Les manifestations au cours des premiers jours ont été en grande partie pacifiques, bien que parfois indisciplinées. Cependant, au fur et à mesure de la poursuite de la grève, l’intensité des confrontations entre manifestants et forces de sécurité s’est accrue et le nombre de morts a augmenté de façon dramatique. Le 22 janvier, pendant une manifestation au cours de laquelle des dizaines de milliers de Guinéens ont tenté de marcher jusqu’à l’Assemblée nationale à Conakry, les forces de sécurité ont tiré sur des vingtaines de manifestants désarmés afin de disperser la foule.

Au début février, la nomination par le Président d’un membre de son cercle d’intimes, Eugène Camara, au poste de Premier Ministre a déclenché la colère populaire et conduit à de nombreuses et violentes émeutes ainsi qu’à l’instauration ultérieure de la loi martiale. Sous la loi martiale, l’armée a commis de nombreuses exactions – dont des meurtres, des viols et des vols – lors de perquisitions effectuées maison par maison, à la recherche d’armes dont un petit groupe de manifestants violents s’étaient emparés auparavant. Les six semaines de crise se sont terminées à la fin février quand le Président Conté a remplacé Camara par Kouyaté, un premier ministre de consensus.

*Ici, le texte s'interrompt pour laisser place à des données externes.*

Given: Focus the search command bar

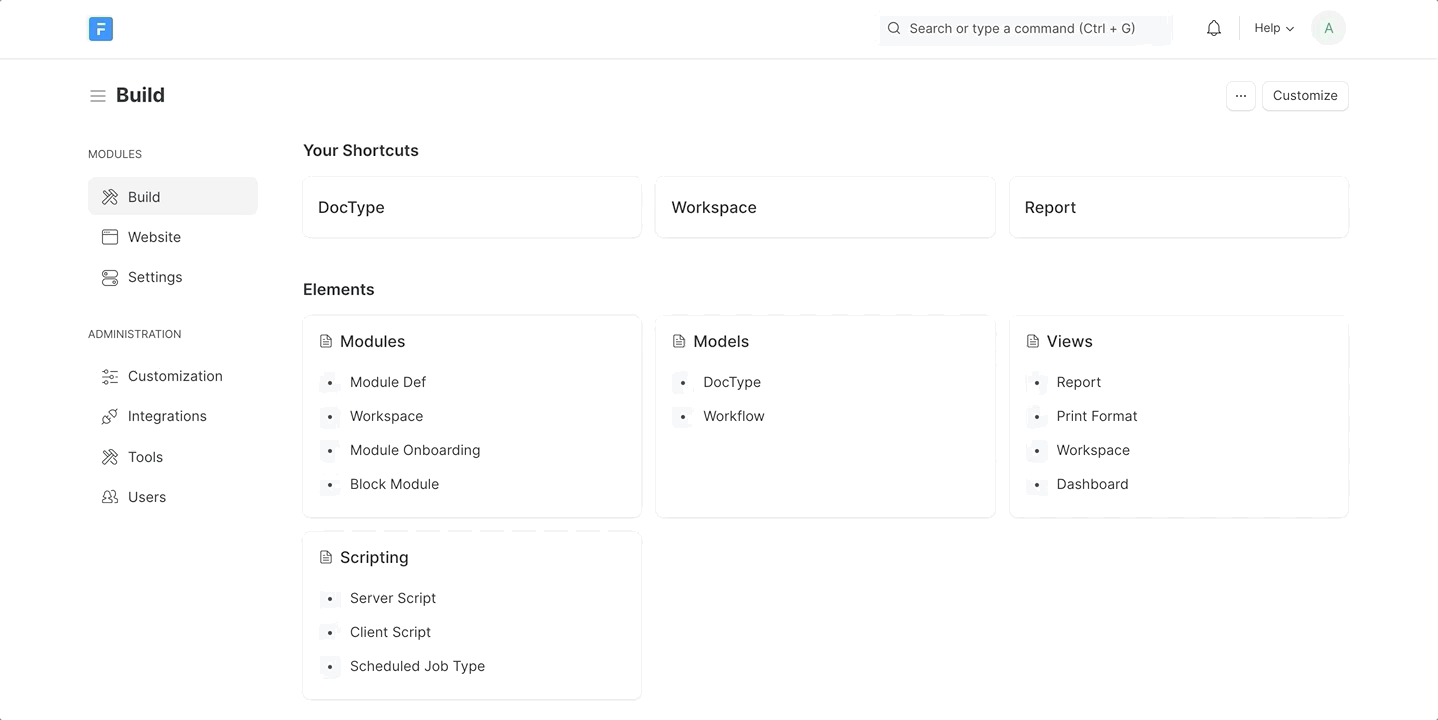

Le gouvernement guinéen a des obligations légales selon les traités internationaux et régionaux des droits humains, comme le Pacte international relatif aux droits civils et politiques et la Charte africaine des droits de l’homme et des peuples. Ces traités exigent que le gouvernement respecte le droit à la vie, le droit à l’intégrité physique, le droit à la liberté et la sécurité de la personne, ainsi que la liberté d’expression, d’association et d’assemblée. Mais ces obligations ont été largement violées par les forces de sécurité guinéennes dans leur riposte à la grève de janvier et février.

« L’usage excessif et mortel de la force contre les manifestants est un problème récurrent en Guinée », a affirmé Takirambudde. « Ces exactions continuent pour la simple raison que le gouvernement n’enquête presque jamais, et ne punit presque jamais les responsables. »

Human Rights Watch a exhorté les bailleurs de fonds internationaux comme l’Union européenne et les États-Unis, ainsi que les organismes internationaux comme l’Union africaine et les Nations Unies, à faire fortement pression sur le gouvernement guinéen pour qu’une enquête soit menée rapidement par un organe indépendant.